Beaucoup se demandent pourquoi, après son succès dans la médiation et les bénéfices politiques qui en découlent, et alors que Maliki s’active toujours à former son gouvernement, Barzani a-t-il jugé utile de mettre sur la table à nouveau la question de l’autodétermination ?
Le plus plausible est qu’il s’agit là d’une manœuvre de la part du chef du PDK plutôt que d’une volonté de créer un Etat indépendant, une affaire trop complexe qui dépend beaucoup moins du bon vouloir des Kurdes que de celui des puissances régionales. Le but de la manœuvre est de mettre la pression sur les responsables chiites et sunnites pour engranger les avantages et rafler d’importants portefeuilles ministériels.
En revendiquant le droit à l’autodétermination, Barzani pourrait être motivé aussi par le désir d’exercer un chantage politique sur ses partenaires arabes irakiens dans l’espoir de faire valider par eux ses visées sur la ville pétrolière de Kirkouk ainsi que ses ambitions territoriales dans les autres provinces limitrophes du Kurdistan, c'est-à-dire Naïnawa (Ninive) et Diyala.

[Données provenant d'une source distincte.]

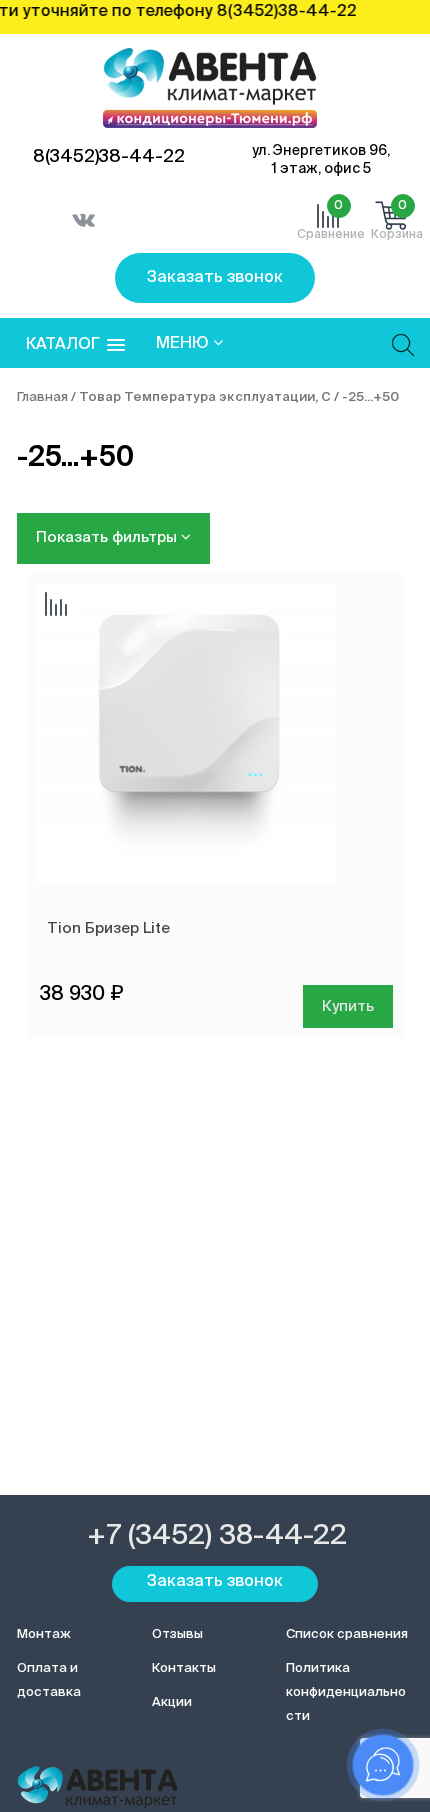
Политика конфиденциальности (346, 1692)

En mars prochain, les Kurdes fêteront le 20eme anniversaire de leur quasi-indépendance vis-à-vis du pouvoir central de Bagdad. Cela va faire donc deux décennies que les Kurdes vivent avec tous les attributs d’un Etat indépendant. Le seul ministère qu’ils n’étaient pas en mesure de créer était celui des Affaires étrangères et de la Défense.

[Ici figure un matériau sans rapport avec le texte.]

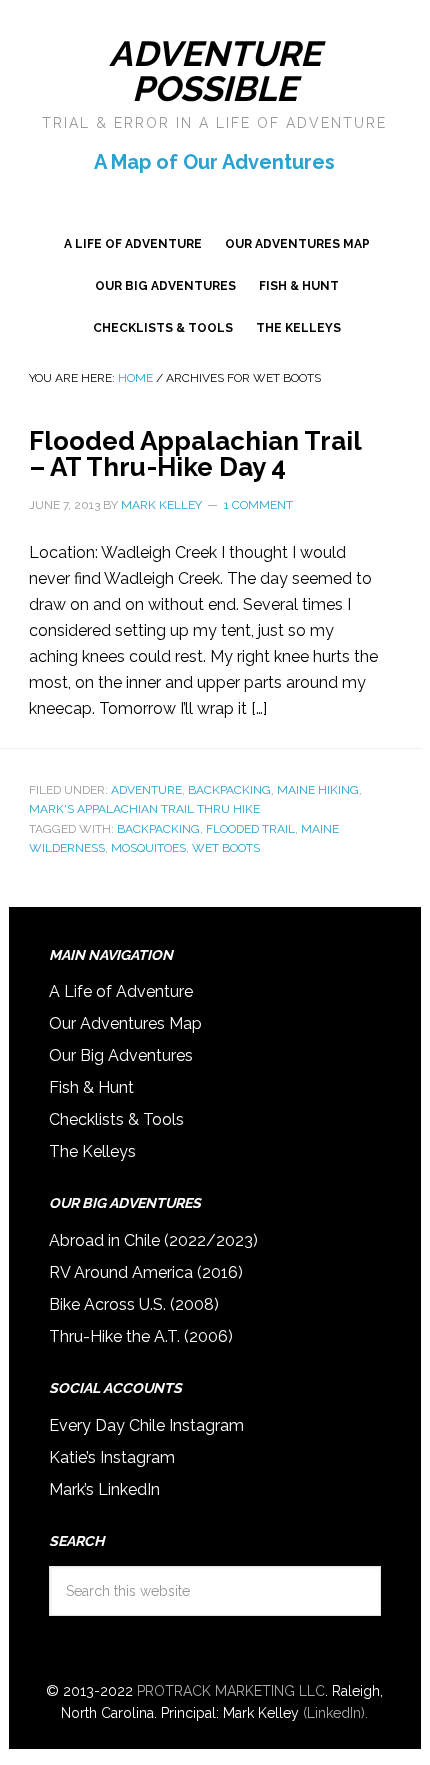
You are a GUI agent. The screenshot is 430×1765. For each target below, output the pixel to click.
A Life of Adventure (121, 991)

Jusqu’en 2003, les Kurdes irakiens vivaient sous protection internationale dans les trois provinces kurdes d’Erbil, Souleimaniyeh et Dohuk. L’effondrement du régime baathiste et leur étroite relation avec l’occupant américain les ont aidés non seulement à renforcer leur autonomie dans leurs trois provinces, mais à élargir leur influence au-delà de leurs frontières, au point de revendiquer aujourd’hui clairement et ouvertement l’annexion du gouvernorat pétrolier de Kirkouk à la région autonome kurde.
Il faut rappeler ici qu’au lendemain de l’effondrement du régime baathiste en avril 2003, et forts du soutien de l’occupant américain, les Kurdes ont fait subir aux Arabes de Kirkouk ce que leur avait fait subir Saddam Hussein dans les années 1970-1980. Profitant de l’anarchie généralisée créée par l’intervention militaire américaine, ils ont expulsé massivement des milliers de familles arabes et organisé un transfert tout aussi massif de populations kurdes dans le but évident de changer l’équilibre démographique du riche gouvernorat pétrolier.
Les experts et analystes irakiens et internationaux sont pratiquement tous d’accord que Kirkouk constituera pour longtemps encore une pomme de discorde entre Arabes et Kurdes, et pourrait même un jour aboutir à des affrontements ethniques sanglants. Cela dit, les ambitions kurdes dans les provinces de Kirkouk, de Mossoul et de Diyala, loin de les aider dans leurs objectifs stratégiques d’indépendance, accroissent la méfiance des pouvoirs régionaux à leur égard, notamment la Turquie, l’Iran et la Syrie qui ont tous trois des minorités kurdes.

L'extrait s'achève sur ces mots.